A new study shows that blood transfusions from fit mice can slow or reverse signs of cognitive decline in sedentary mice. The key ingredient is a single protein that the liver produces in response to exercise.
If this sounds familiar, it may be because of the fad of “young blood therapy,” which alleges that blood from young people can reverse aging. (The FDA says there is no proof of this, and the theory is widely considered pseudoscience.)
But, while they both claim benefits from transfusions on the age-related decline, this new research (published in the journal Science on July 10) says that it isn’t the age of the donor that matters, it is their fitness level.
The first sign of cognitive decline in aging humans (and mice) is the loss of spatial memory — the ability to remember object locations, like where you placed your phone, or where the car is parked.

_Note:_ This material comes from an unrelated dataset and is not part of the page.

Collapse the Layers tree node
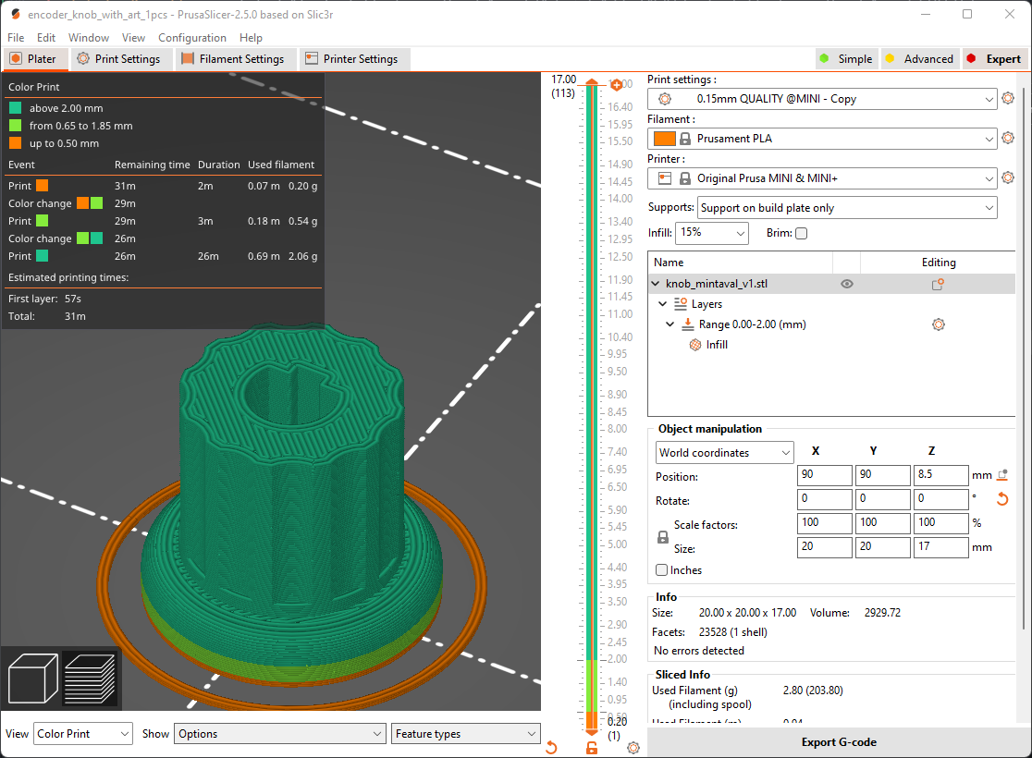The image size is (1032, 758). 663,304

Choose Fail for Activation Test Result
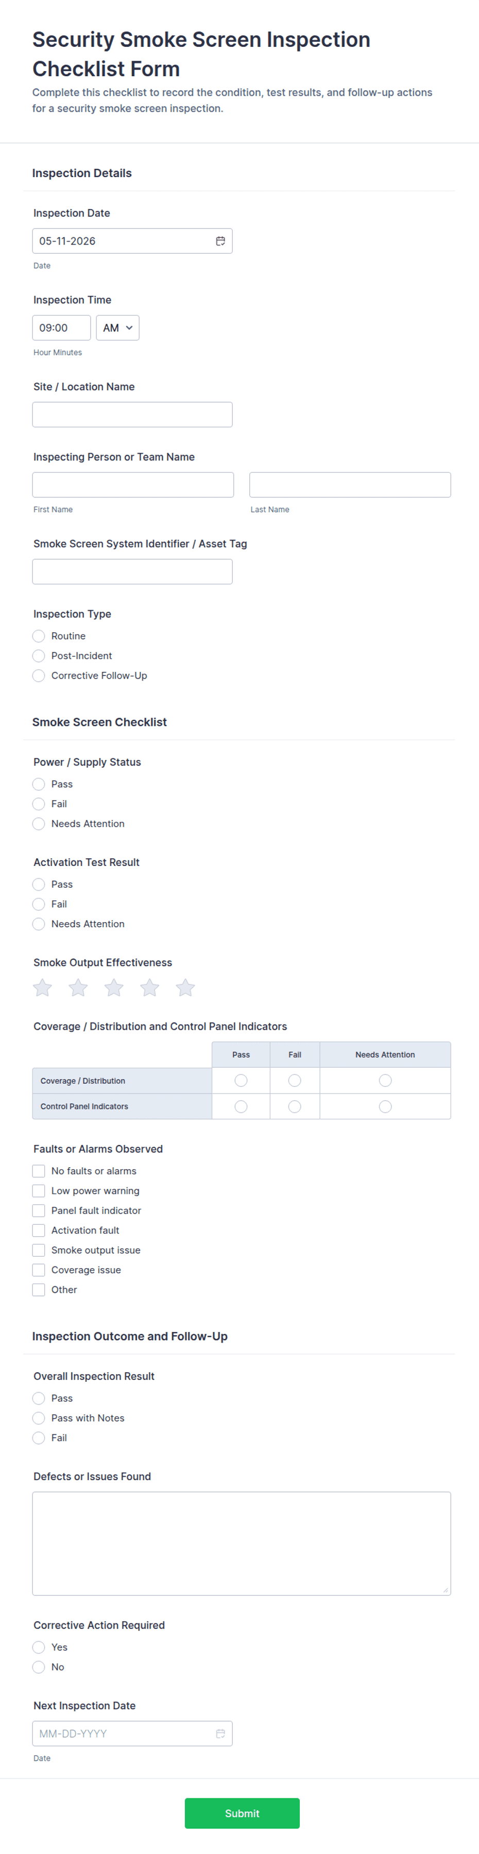tap(39, 904)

Even though we can’t reverse time, there are things you can do about the decline. Exercise is one of them. But vigorous exercise isn’t an option for many elderly people, who lose bone density, muscle mass, and balance as they age.
Researchers at UC San Francisco, led by neuroscientist Saul Villeda, transfused blood plasma between two populations of aged mice: a sedentary group and an active group. The active mice enjoyed unlimited access to an exercise wheel, while the sedentary group did not have a wheel.
At the end of a six-week period, the mice’s cognitive abilities were put to the test, timing how quickly they could locate a platform in a pool of cloudy water. At first, the quick-minded, active mice found the platform in less time. But when the inactive mice were given a plasma transfusion from the active mice, they found the platform just as quickly.
The researchers suspected that the liver might be involved because the organ is known to play a key role in regulating blood composition in response to exercise.
After exercising, the active mice had higher levels of one key ingredient: a protein called GPLD1 which the liver secretes into the blood after exercise.
To ensure that the boost in brain performance was, in fact, due to the GPLD1 protein, the researchers then genetically modified a group of mice so their livers would produce more of the protein, even without exercise. Even though those sedentary mice were denied the exercise wheel, they were able to find the hidden platform as fast as the mice that exercised.
Researchers don’t yet understand exactly how the GPLD1 protein might improve brain function because the protein can’t directly access the brain — it doesn’t pass through the blood-brain barrier. So it must influence some other process or enzyme that does affect the brain, although their study did not identify it.
But don’t jump on the anti-aging transfusion bandwagon yet. Studies in mice don’t always transfer to humans, and although there is some relationship between the liver protein and the brain, much more research is needed to understand that link.
This work is one small step in the pursuit of treatments to slow or stop aging. But Villeda warns that there is no indication that future therapies arising from this work are going to somehow replace the need for exercise, which has many additional benefits, like weight loss or fitness.
“We’re really thinking about making the benefits into a therapeutic, but not replacing the benefit of exercise for those who can do it,” he told STAT. “Those who can do it should do it.